Given text >>
• • • • • • •

This past Friday, April 15, 2016, a Santa Clara County, California jury awarded the insurer Aetna a $37,452,199.00 judgment in a lawsuit against Bay Area Surgical Management, LLC, a surgery center management company, a number of its managed ASCs, and three of Bay Area’s executives.

The ASCs were out of network as to Aetna plans.

Aetna complained that Bay Area’s centers charged exorbitant prices for out of network procedures. Aetna argued that the oversized amounts paid by it to the ASCs resulted in higher than normal distributions to referring physicians, and were therefore kickbacks for their referrals. Interestingly, no physician was named as a defendant.

Aetna also alleged that Bay Area’s centers failed to disclose the referring physicians’ interests in the facilities and routinely waived co-pays thereby rendering claims to Aetna fraudulent.

For example, a $20,000 charge with a waived 30% co-pay resulted in a $17,000 claim to Aetna. Because the $17,000 was not net as to an actual co-pay, Aetna’s position was that the $17,000 was a fraudulent claim; the “real” claim should have been $17,000 less the 30% co-pay, or $11,900. The routine waiver of co-pays was also an inducement to the insureds to use the higher priced out of network facilities.

• • • • • • •

Listed records >>
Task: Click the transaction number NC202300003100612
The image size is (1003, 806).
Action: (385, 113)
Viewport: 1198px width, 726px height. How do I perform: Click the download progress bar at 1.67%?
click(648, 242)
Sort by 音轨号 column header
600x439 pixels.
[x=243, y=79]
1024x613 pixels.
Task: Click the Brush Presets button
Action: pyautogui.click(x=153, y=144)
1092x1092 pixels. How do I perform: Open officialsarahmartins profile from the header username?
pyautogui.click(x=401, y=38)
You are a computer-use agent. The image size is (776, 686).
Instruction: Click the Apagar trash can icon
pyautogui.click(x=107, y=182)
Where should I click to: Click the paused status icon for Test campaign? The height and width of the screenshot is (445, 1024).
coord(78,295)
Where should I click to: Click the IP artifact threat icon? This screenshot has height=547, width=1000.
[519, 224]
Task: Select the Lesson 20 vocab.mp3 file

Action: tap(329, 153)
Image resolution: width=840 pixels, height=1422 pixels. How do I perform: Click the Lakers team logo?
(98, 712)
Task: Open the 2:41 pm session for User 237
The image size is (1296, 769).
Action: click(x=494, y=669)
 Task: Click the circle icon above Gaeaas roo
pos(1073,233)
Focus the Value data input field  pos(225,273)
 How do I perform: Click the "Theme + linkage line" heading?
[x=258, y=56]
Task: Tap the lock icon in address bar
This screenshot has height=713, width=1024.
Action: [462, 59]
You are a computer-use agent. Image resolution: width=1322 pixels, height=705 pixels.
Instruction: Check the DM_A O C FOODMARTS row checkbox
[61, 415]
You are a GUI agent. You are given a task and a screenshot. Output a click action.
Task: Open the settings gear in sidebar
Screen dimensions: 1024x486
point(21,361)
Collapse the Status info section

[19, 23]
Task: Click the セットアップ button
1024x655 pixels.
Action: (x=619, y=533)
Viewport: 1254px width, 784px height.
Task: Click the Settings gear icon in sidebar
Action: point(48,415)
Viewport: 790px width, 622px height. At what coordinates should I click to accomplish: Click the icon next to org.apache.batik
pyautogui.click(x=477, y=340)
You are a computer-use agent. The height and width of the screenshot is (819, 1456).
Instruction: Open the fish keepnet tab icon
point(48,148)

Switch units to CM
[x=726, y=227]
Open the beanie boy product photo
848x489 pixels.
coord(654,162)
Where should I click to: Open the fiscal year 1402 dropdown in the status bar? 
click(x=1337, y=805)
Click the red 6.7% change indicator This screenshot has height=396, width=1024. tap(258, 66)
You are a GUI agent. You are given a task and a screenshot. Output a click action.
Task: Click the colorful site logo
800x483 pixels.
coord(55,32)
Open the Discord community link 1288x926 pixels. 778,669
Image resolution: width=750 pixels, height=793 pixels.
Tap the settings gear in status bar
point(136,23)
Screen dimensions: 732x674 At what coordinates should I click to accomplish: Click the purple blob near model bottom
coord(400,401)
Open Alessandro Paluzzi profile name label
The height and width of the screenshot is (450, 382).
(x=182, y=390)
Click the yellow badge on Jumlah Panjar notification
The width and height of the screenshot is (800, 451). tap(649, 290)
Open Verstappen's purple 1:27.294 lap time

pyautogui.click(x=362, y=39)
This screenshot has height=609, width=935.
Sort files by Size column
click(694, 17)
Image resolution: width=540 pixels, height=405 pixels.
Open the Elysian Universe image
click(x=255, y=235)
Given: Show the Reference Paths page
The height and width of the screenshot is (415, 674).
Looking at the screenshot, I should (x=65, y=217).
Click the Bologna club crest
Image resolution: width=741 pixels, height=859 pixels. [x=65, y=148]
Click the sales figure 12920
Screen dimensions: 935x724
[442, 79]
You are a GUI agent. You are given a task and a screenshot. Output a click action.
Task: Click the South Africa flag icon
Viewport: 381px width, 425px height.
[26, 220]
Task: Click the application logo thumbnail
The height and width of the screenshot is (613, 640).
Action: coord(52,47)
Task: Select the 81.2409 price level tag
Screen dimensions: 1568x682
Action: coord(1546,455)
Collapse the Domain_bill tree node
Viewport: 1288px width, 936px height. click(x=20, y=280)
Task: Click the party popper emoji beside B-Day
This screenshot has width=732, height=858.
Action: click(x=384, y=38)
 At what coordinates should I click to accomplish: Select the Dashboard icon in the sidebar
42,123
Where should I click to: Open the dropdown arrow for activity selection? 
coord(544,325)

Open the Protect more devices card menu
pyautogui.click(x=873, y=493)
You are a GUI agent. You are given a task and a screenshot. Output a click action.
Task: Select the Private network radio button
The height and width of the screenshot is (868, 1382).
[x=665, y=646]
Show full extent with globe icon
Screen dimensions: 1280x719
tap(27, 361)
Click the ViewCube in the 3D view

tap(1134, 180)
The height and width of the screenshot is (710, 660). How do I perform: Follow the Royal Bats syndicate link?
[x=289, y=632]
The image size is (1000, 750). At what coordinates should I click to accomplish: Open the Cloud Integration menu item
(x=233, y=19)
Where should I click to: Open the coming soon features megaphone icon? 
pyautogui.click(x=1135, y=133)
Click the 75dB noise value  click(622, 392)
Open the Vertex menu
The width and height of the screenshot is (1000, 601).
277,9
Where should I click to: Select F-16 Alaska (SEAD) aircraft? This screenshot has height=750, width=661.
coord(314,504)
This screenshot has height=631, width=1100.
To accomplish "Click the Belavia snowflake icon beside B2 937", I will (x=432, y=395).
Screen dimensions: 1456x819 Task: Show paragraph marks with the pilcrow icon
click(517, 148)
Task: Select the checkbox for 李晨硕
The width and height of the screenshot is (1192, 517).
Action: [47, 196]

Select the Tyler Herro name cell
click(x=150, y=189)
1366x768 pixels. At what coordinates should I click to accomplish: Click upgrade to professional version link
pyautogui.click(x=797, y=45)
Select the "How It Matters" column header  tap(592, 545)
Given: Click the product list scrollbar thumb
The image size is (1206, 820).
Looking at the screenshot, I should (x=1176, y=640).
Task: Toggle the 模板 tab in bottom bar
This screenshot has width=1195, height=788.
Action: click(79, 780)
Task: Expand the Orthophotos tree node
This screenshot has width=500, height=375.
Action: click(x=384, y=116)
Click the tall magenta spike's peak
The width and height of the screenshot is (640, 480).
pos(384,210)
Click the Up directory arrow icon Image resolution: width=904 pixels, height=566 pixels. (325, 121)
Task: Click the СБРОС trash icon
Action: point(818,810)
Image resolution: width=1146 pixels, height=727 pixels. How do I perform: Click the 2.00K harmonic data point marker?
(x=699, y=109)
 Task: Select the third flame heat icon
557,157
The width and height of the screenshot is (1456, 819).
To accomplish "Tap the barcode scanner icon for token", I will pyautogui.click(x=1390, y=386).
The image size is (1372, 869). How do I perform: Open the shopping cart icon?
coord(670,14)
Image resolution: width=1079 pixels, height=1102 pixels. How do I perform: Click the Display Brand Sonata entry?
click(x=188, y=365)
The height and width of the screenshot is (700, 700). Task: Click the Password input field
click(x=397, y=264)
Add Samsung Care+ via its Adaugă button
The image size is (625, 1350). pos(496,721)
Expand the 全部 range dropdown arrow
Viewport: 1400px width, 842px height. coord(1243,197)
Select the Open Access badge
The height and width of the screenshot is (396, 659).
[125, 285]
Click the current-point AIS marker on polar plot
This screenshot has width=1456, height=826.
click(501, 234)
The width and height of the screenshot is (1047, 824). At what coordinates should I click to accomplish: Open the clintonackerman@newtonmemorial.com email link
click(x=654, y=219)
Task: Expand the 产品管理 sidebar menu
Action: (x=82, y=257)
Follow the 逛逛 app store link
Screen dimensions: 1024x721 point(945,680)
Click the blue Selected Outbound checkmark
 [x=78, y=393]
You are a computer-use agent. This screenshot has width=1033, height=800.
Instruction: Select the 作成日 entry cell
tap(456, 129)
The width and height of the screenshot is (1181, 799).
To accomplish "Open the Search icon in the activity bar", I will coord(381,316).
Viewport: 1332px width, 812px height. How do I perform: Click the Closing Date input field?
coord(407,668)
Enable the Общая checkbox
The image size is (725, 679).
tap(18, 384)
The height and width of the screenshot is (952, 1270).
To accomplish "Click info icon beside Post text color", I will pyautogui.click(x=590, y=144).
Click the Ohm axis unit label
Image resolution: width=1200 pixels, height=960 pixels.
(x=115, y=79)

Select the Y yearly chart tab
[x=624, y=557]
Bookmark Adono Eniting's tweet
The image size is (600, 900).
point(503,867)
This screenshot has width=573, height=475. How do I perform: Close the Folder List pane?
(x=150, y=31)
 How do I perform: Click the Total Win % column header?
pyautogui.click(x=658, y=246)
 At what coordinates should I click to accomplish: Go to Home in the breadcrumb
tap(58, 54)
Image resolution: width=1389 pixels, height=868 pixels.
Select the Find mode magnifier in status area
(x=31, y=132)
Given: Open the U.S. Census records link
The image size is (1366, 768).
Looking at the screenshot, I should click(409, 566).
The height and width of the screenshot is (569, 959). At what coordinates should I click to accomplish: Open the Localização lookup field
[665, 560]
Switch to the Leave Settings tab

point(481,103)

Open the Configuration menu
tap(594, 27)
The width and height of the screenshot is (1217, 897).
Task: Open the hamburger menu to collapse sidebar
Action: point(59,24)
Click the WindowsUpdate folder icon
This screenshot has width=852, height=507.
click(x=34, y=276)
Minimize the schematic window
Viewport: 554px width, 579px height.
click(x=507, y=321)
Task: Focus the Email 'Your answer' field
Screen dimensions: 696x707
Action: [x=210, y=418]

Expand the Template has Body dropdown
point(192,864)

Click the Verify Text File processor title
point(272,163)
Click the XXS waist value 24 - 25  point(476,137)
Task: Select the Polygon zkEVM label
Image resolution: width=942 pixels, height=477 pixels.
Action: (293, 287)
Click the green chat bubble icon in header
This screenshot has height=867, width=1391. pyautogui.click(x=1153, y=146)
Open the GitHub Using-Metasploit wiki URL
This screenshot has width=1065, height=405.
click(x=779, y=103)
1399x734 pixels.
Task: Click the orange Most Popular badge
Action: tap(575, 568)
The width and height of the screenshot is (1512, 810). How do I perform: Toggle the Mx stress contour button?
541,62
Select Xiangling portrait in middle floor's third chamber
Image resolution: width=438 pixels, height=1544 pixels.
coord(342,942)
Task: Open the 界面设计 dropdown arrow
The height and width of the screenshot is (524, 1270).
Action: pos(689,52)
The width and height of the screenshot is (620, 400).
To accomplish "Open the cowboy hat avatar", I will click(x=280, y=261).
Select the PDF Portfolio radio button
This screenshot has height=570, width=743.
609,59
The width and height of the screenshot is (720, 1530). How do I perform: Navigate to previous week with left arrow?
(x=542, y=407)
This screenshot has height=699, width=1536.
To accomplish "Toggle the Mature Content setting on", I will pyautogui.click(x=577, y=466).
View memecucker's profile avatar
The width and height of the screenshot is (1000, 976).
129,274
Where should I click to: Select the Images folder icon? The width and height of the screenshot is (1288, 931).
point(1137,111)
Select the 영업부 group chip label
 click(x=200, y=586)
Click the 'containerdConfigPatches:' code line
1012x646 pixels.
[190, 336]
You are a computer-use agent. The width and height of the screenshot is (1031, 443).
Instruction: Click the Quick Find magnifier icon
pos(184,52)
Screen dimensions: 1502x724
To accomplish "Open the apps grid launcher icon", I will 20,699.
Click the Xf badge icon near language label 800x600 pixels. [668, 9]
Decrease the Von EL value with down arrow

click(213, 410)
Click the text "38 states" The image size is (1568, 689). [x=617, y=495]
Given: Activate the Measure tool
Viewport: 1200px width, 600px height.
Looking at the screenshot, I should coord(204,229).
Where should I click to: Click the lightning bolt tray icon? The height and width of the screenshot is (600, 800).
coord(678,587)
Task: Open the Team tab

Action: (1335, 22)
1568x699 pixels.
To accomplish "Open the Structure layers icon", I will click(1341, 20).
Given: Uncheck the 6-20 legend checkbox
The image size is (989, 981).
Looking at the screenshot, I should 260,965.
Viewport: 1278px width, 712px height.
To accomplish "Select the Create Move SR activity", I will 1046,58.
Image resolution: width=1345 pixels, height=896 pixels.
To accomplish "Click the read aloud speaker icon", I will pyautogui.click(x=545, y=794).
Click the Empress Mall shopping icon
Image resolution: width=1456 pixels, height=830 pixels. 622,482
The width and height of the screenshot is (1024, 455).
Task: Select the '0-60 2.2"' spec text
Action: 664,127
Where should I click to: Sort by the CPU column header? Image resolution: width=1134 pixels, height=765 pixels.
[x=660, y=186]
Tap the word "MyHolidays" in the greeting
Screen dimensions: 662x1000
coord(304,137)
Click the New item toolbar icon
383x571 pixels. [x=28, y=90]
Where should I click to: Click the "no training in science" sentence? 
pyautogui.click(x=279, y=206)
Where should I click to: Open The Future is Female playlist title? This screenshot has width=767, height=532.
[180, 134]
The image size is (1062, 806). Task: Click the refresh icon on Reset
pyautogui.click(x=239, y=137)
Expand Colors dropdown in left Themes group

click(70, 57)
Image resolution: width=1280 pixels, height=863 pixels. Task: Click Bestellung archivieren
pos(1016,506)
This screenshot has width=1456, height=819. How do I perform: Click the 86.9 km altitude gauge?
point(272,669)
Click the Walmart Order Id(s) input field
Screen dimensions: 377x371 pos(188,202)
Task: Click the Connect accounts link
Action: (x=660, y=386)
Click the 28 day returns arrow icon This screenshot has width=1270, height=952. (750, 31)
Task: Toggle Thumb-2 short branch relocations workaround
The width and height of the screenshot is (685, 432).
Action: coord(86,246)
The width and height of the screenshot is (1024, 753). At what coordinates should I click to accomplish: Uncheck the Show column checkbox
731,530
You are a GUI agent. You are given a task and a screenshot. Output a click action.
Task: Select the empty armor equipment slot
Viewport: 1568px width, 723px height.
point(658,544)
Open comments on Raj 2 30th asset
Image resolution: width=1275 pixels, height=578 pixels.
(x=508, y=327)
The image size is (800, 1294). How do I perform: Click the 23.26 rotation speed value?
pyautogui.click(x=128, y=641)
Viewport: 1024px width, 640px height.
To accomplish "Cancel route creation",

• • • • • • •

Directions >>
• A. List each distinct dollar amount that appears in the text about the Aetna jury verdict.
• B. Give a continuation of the text about the Aetna jury verdict, starting after its last sentence.
The items have nothing to do with the text about the Aetna verdict.

Answers to the problems >>
• A.
$37,452,199.00
$20,000
$17,000
$11,900

• B.
Note that although the case was tried in a California state court, does not set a precedent, and will almost certainly be appealed, it signals a number of issues for ASCs and other healthcare facilities and providers everywhere:

1. Out of network facilities and practices are under attack by payors.

2. The routine waiver of co-pays is a dangerous business practice.

Court filings indicate that the defendants will file motions to attack the judgment. If those motions are unsuccessful, it’s highly likely that they will file an appeal.